18 November 2016 – Mohammad al Qahtani is a former economics professor and one of the principal visionaries behind the Saudi Civil and Political Rights Associations (ACPRA). On 9 March 2013, a Riyadh criminal court sentenced him and fellow ACPRA co-founder, Abdullah al-Hamid, to ten and eleven years in prison respectively. Al-Qahtani’s sentencing and imprisonment is the result of his tireless work advancing human rights in Saudi Arabia which today still inspires many Saudis.
Born in Saudi Arabia in 1965, Al Qahtani and his family came to the United States in 1991 where he studied and received his PHD in economics from the University of Indiana. In 2005 al-Qahtani became an economics professor at the Institute of Diplomatic Affairs in Riyadh. Despite his personal security as a respected academic at a government school, al-Qahtani became active speaking out against the violations of the government and using his platform as the host of a weekly economics talk show to demonstrate the link between economic development and political reform. In November 2008, al-Qahtani was among 20 human rights activists who started a two-day hunger strike in protest against the imprisonment of 11 activists without fair, public trials.

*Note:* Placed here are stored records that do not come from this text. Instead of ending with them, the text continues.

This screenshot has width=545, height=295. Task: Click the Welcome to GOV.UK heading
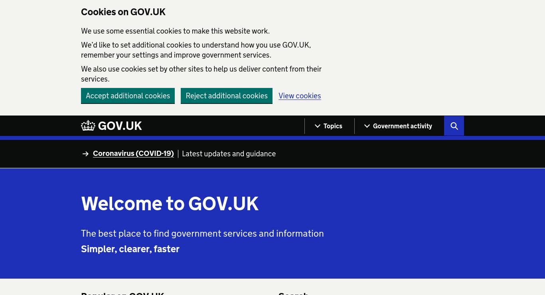[170, 203]
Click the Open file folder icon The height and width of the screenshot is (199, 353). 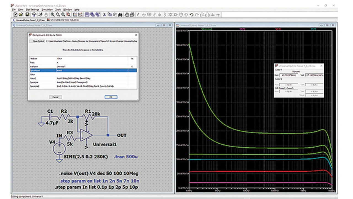(x=21, y=15)
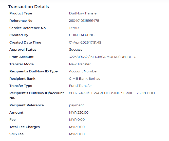Click the creator name CHIN LAI PENG

coord(82,35)
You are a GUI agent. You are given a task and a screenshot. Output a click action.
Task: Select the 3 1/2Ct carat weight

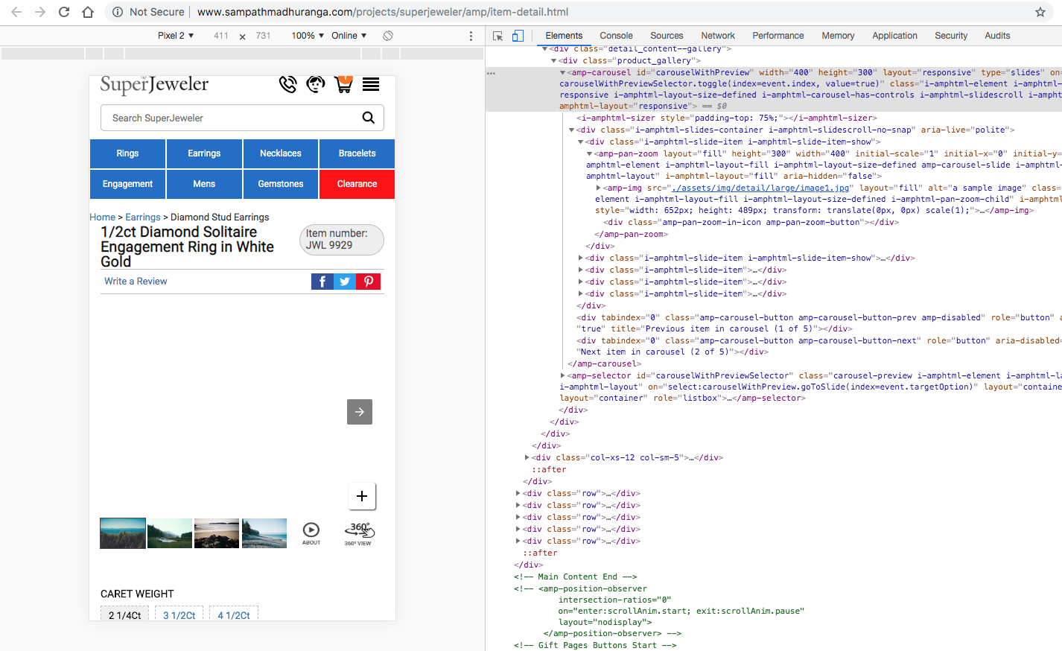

In 2009, al-Qahtani co-founded the Saudi Association for Political and Civil Rights and became the organization’s president in 2011. As a part of his work with ACPRA, al-Qahtani helped the families of arbitrarily detained prisoners file complaints of violations of Saudi law with the kingdom’s Board of Grievances. Al-Qahtani and his ACPRA colleagues also worked with the United Nation’s human rights mechanisms, communicating information on cases of Saudi human rights violations to the Working Group on Arbitrary Detention (WGAD) and other Special Procedures.
Not only is al-Qahtani one of Saudi Arabia’s most prominent advocates for democratic political reform, he also stands out as an ally of Saudi Arabia’s women’s rights movement. Al-Qahtani was an active supporter of the Saudi women-led, Women2Drive campaign which called for Saudi women’s right to drive and encouraged Saudi women to drive in collective protest on 17 June 2011. That day, Al-Qahtani sat in the passenger seat as his wife Maha joined the demonstration. He then tweeted, “My wife, Maha, and I have just come from a 45-minute drive, she was the driver through Riyadh streets.” In a subsequent interview, al-Qahtani said he was proud of his wife for deciding to drive.
In March 2012 authorities began question al-Qahtani and al-Hamid. Their trial began in in the Riyadh criminal court in June 2012 where al-Qahtani faced charges him that included, among other things, “setting up an unlicensed organization” and “accusing the judiciary of allowing torture and accepting confessions made under duress.” Ingeniously, al-Hamid and al-Qahtani demanded an open trial- creating an opportunity to publicly respond to the charges against them. As their trial began al-Qahtani tweeted, “the government wanted to intimidate us by putting us on trial, so we have decided to put the government on trial!” Over the course of his trial hearings, al-Qahtani deftly defended against the accusations against him and in doing so delivered lectures on the importance of civil rights and political reform in the country.
On 9 March 2013, the criminal court sentenced al-Qahtani to 10 years in prison and a further 10-year travel ban. He is serving his sentence at al-Hair, a maximum security prison near Riyadh where he has been subjected to various forms of maltreatment. He remains detained in the prison’s drug ward however, his legacy fighting for political reform continues to inspire human rights defenders and civil society activists across the globe.
Leah Schulz is an Advocacy Fellow at ADHRB.